> _WORK TO BE COMPLETED_: Transcribe the records below from the first line to the line that includes "The image size is (993, 603).", inclusive, and omit the pictures.

> _DATASET RECORDS_:
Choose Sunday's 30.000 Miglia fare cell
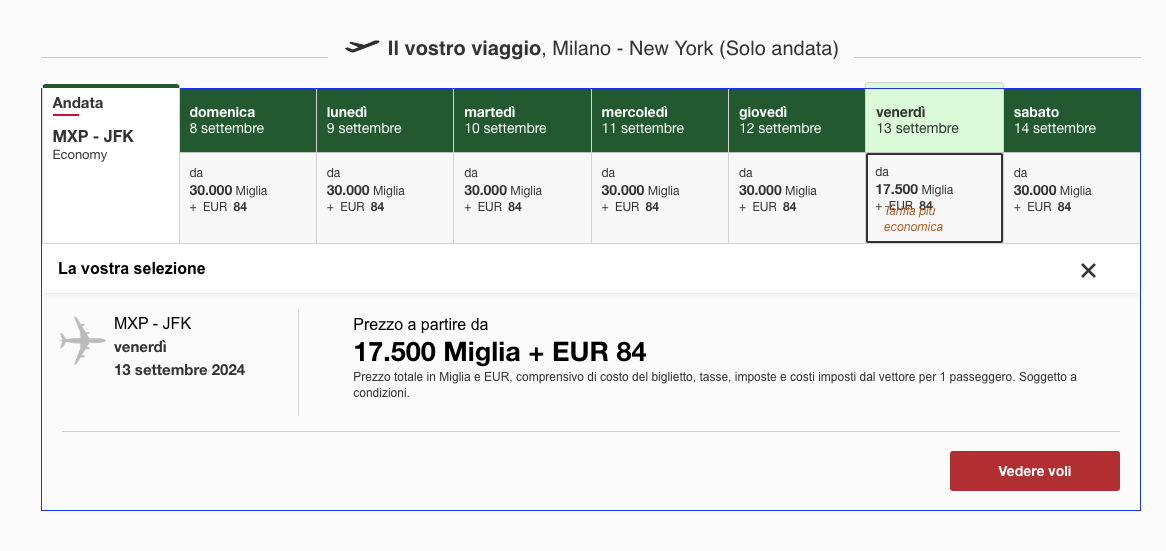This screenshot has width=1166, height=551. (248, 198)
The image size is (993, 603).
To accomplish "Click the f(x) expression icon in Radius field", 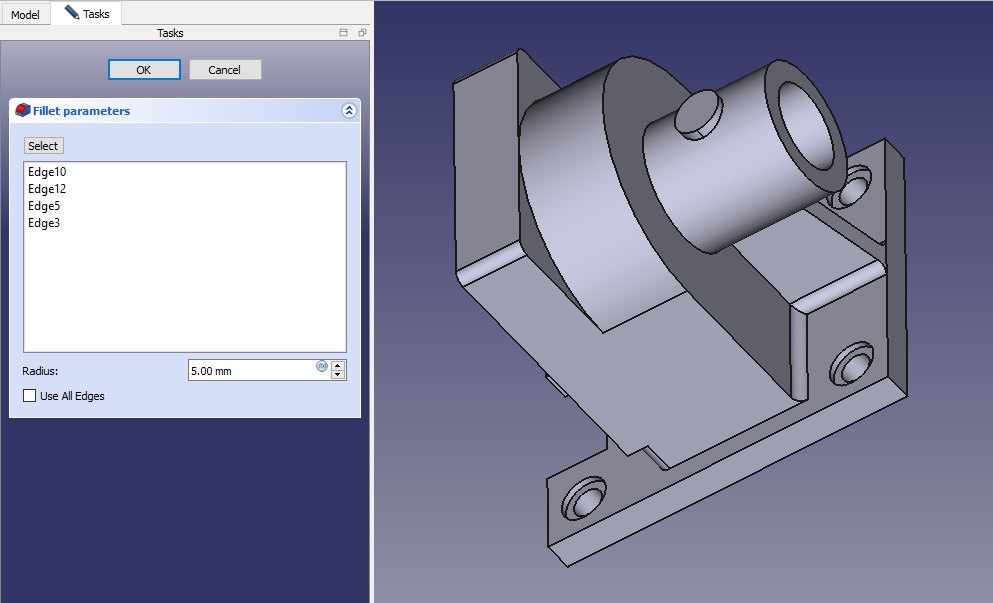I will coord(322,366).
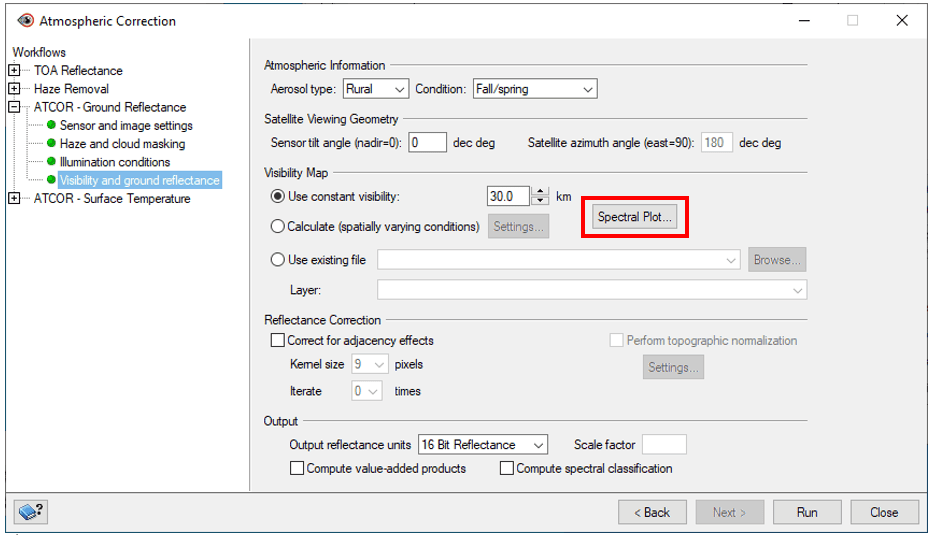
Task: Open the Condition Fall/spring dropdown
Action: [x=535, y=89]
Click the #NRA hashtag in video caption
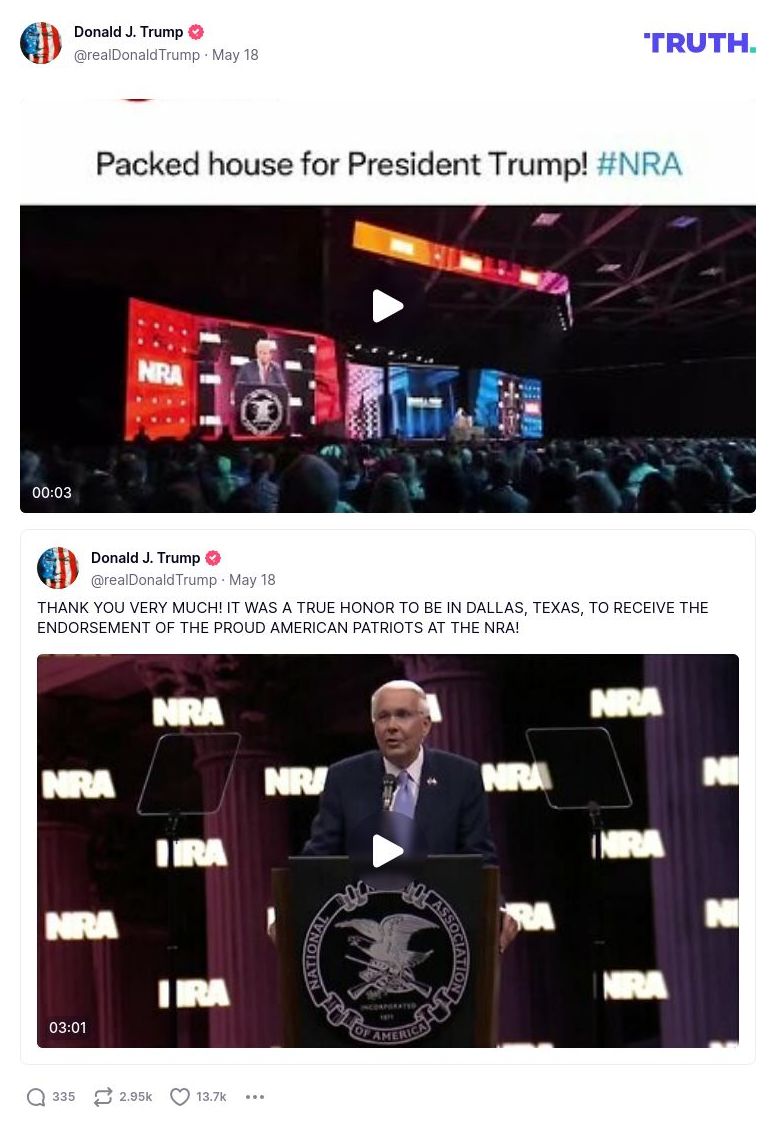Screen dimensions: 777x1127 (x=639, y=164)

> _ANSWER TO THIS EXERCISE_:
Choose Sunday's 30.000 Miglia fare cell
This screenshot has width=1166, height=551. (248, 198)
The image size is (993, 603).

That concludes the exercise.